PIC hosts diamond trade conference
The Program on Intrastate Conflict (PIC) of the Kennedy School of Government (KSG) is sponsoring an intensive two-day conference on the diamond trade this Oct. 19-20 at KSG. The meeting – “Diamonds in Peace and War” – will examine the role of the diamond industry in fueling brutal hostilities in Angola, the Congo, and Sierra Leone. Forty experts from Congress, the General Accounting Office, De Beers Ltd., Amnesty International, Global Witness, and interested organizations and parties from Belgium, Israel, and Africa will take part in the meeting.
Conference members will analyze the world diamond trade (and the exploitation of timber) in international conflict zones, and discuss ways the diamond industry and Congress could remedy the problem, including such methods as central processes, and passport schemes devised by the diamond industry and pending legislation in the U.S. Congress.
The director for the PIC, Robert I. Rotberg, will chair the meeting. Deborah West of the program will handle all questions.
‘Sackler Saturdays’ promotes arts
This fall, the University Art Museums is sponsoring “Sackler Saturdays,” a new program for families with children aged 6-11. Each Sackler Saturday is based on a new theme, and the program promotes the appreciation of works of art from cultures and lands distant in time and space. The next happening, this Saturday (Oct. 20), will celebrate “Fun With Faces,” while Nov. 17 will honor “Animals in Art.”
Activities for children include gallery games and discussions, hands-on art projects, sketching, and self-guided activities families can do together.
“There is no better way to encourage artistic development with children than hands-on activities in the natural surroundings of a museum as intimate as ours,” said Lynne Stanton, coordinator of public education at the University Art Museums.
The program, which is free and open to the public, runs from 10 a.m. to noon on a drop-in basis.

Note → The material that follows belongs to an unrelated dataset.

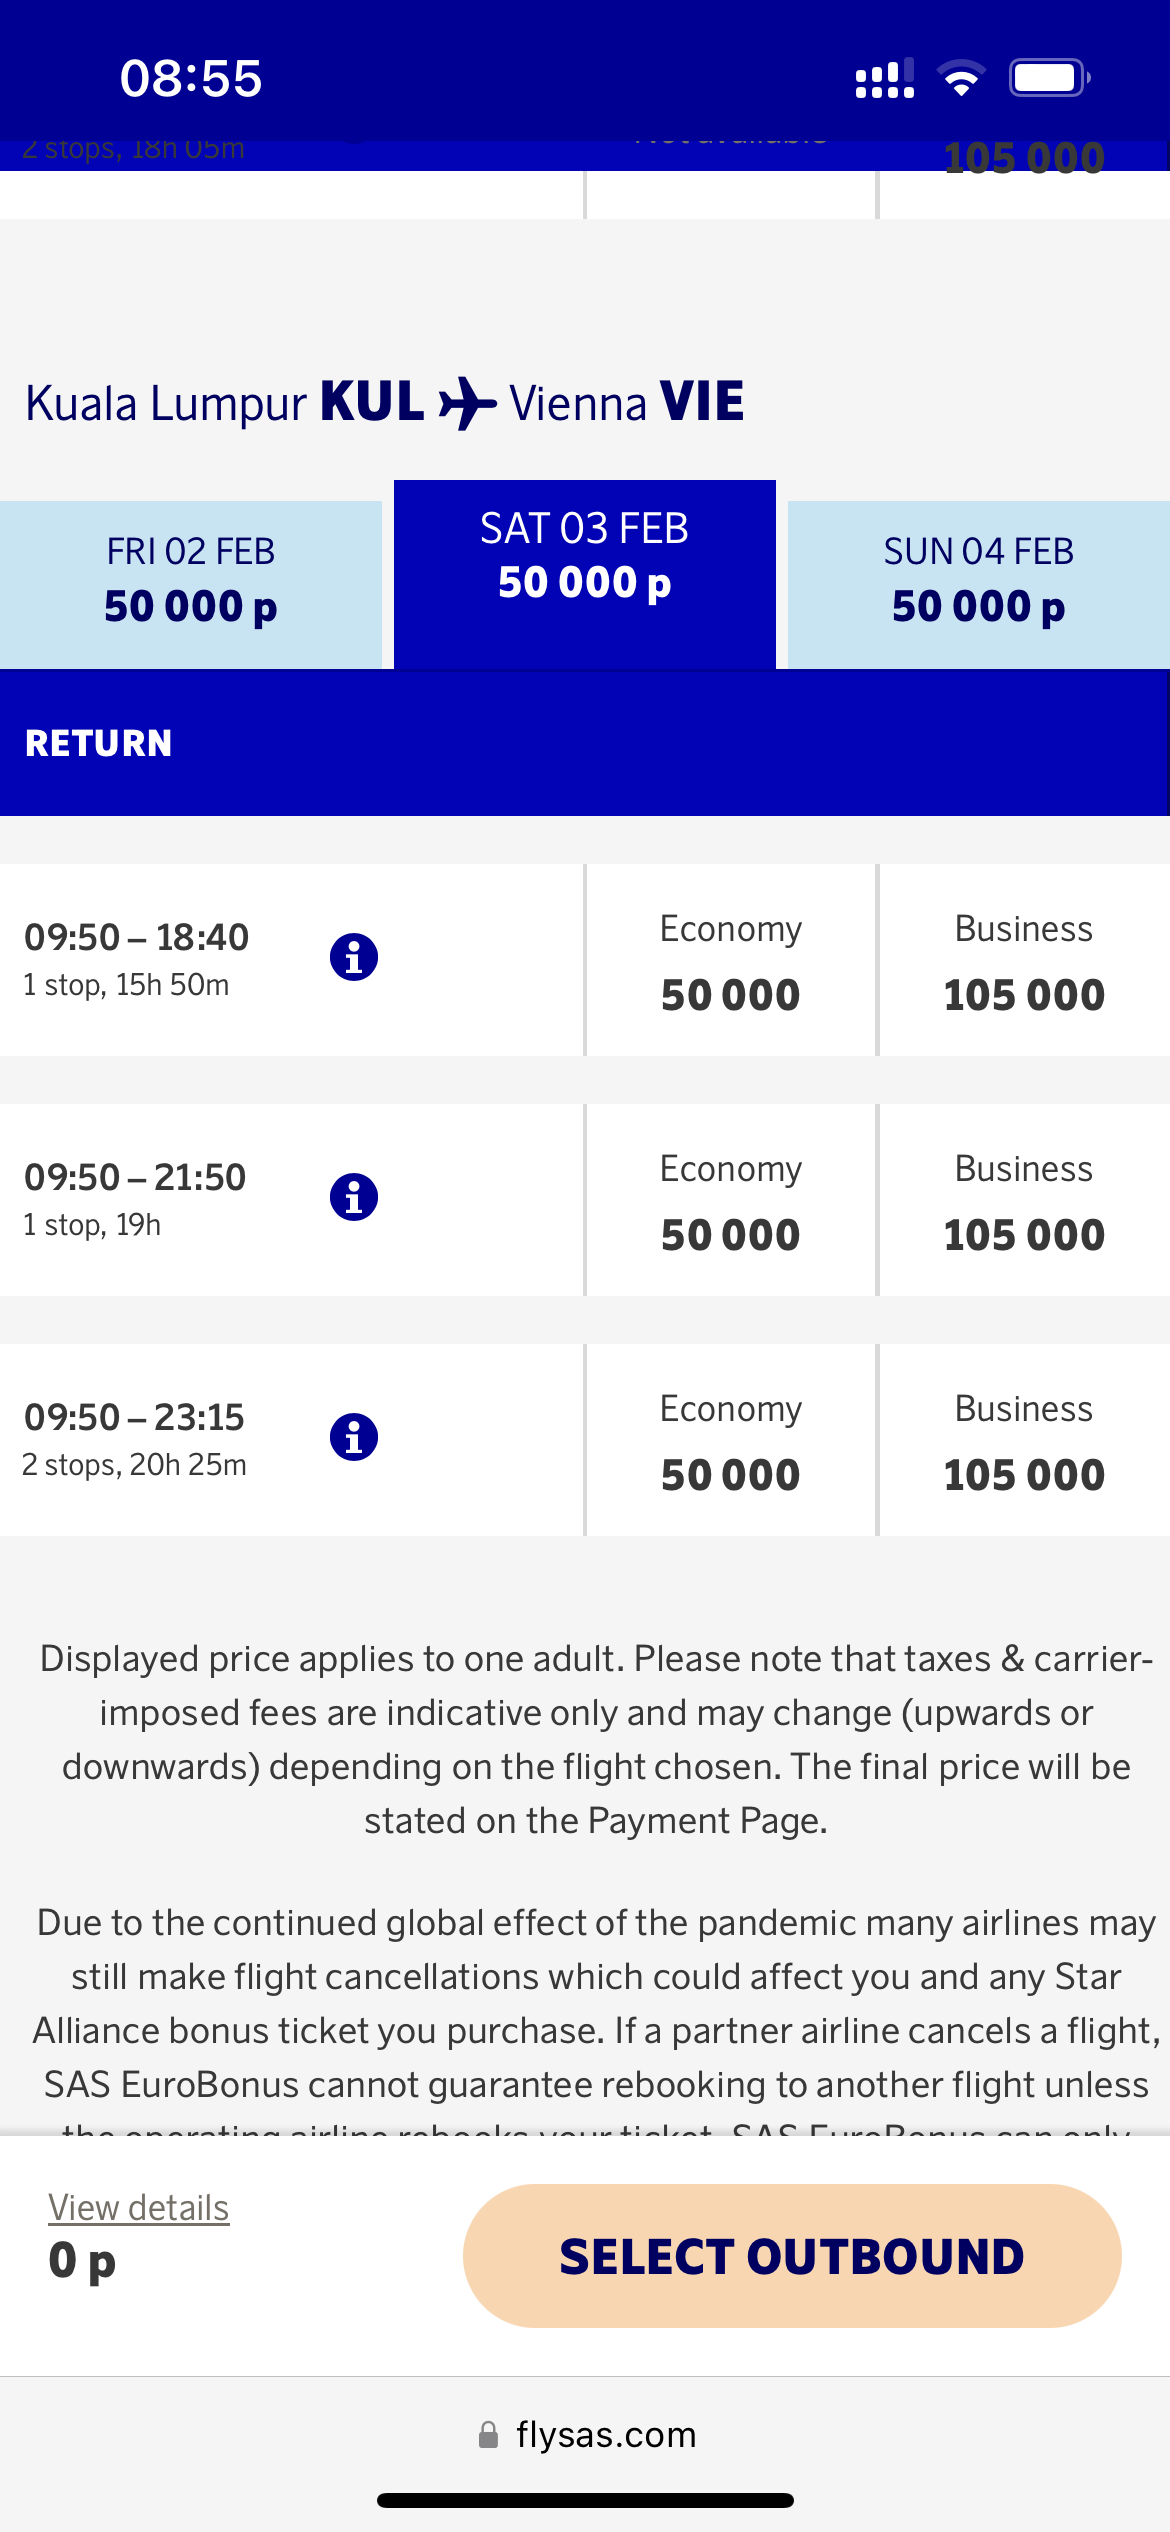
Task: Open info for 09:50 – 18:40 flight
Action: pyautogui.click(x=354, y=957)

Children must be accompanied by an adult.
The Arthur M. Sackler Museum is located at 485 Broadway, at the corner of Broadway and Quincy streets in Cambridge. The program is sponsored by the Public Education Department of the Harvard University Art Museums. For further information about Sackler Saturdays, call (617) 495-4402.

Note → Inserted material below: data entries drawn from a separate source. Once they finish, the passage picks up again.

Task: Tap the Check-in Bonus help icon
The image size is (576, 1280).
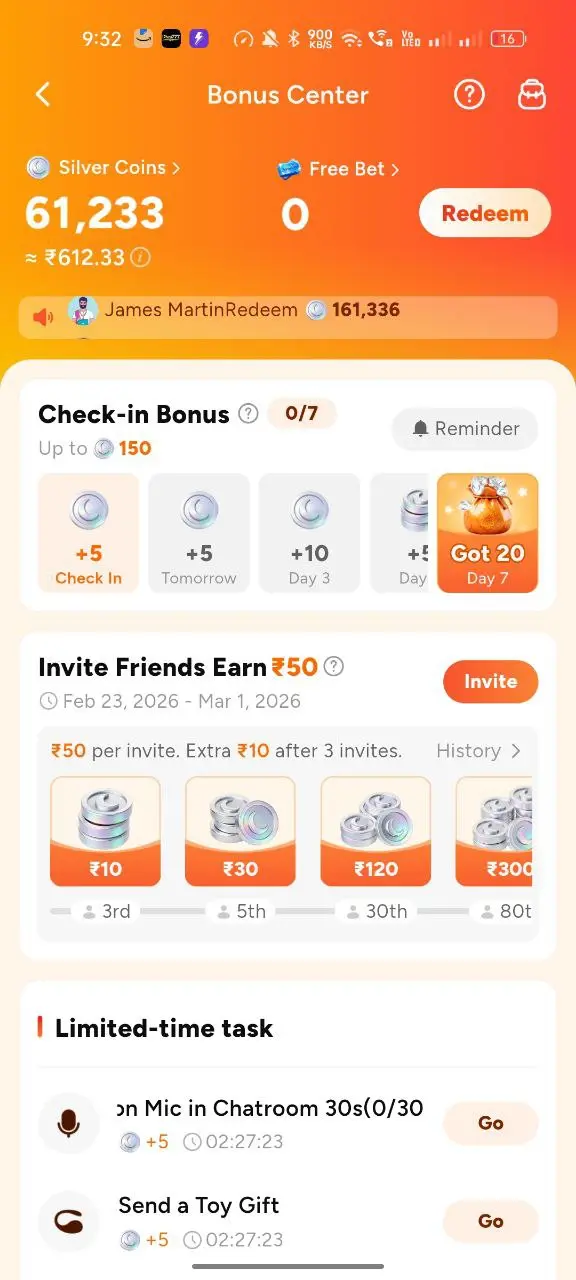Action: coord(248,414)
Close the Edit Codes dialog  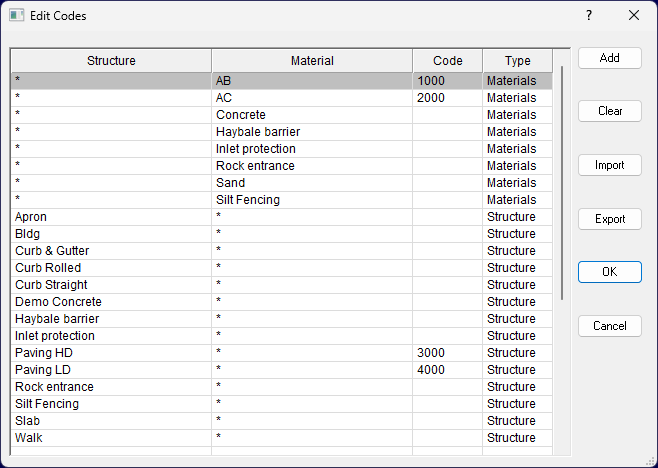(634, 16)
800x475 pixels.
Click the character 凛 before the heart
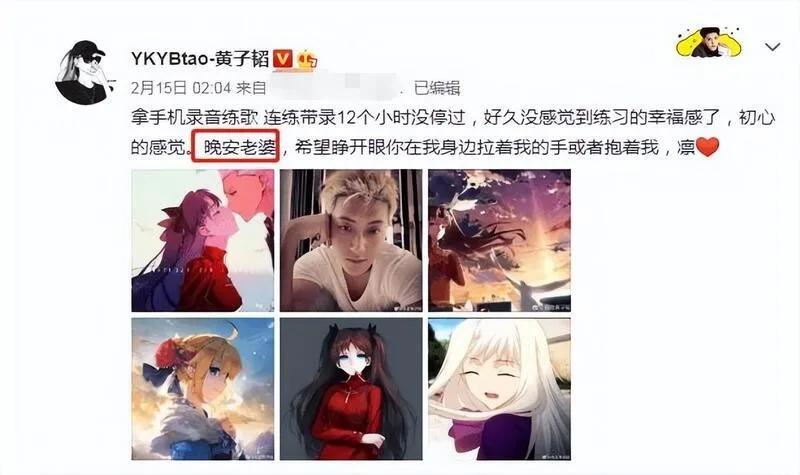pyautogui.click(x=686, y=148)
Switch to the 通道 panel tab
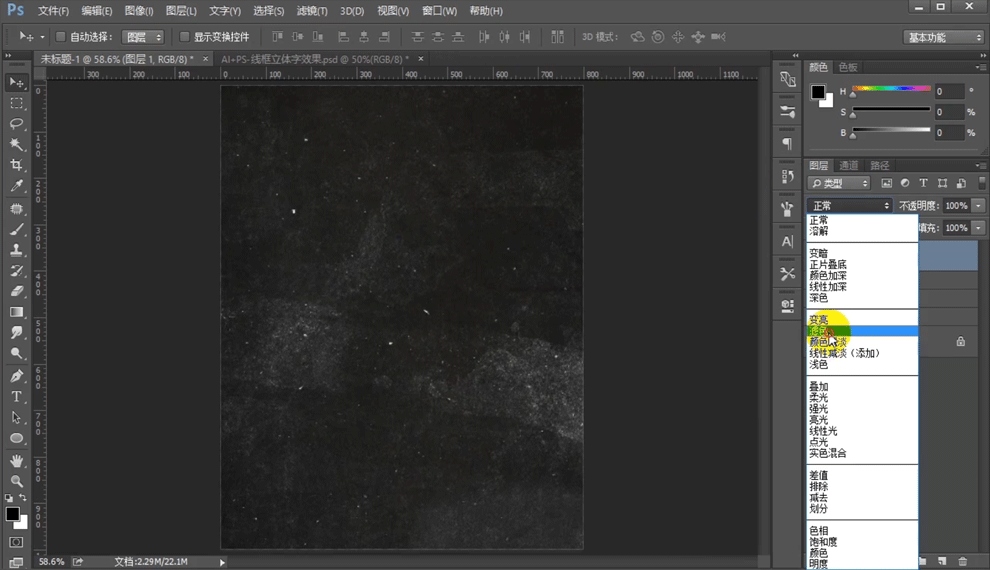This screenshot has height=570, width=990. click(x=848, y=165)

HRO to kick off 194th season
Senior Lecturer on Music James Yannatos will launch his 38th season as the music director of the Harvard-Radcliffe Orchestra (HRO) on Saturday, Oct. 27, at 8 p.m. in Sanders Theatre. The performance, the first in a series of four subscription concerts this academic year, will feature the world premiere of “Essay” by Jonathan Russell ’00, and Benjamin Britten’s “Young Person’s Guide to the Orchestra,” with narration courtesy of Harvard President Lawrence H. Summers.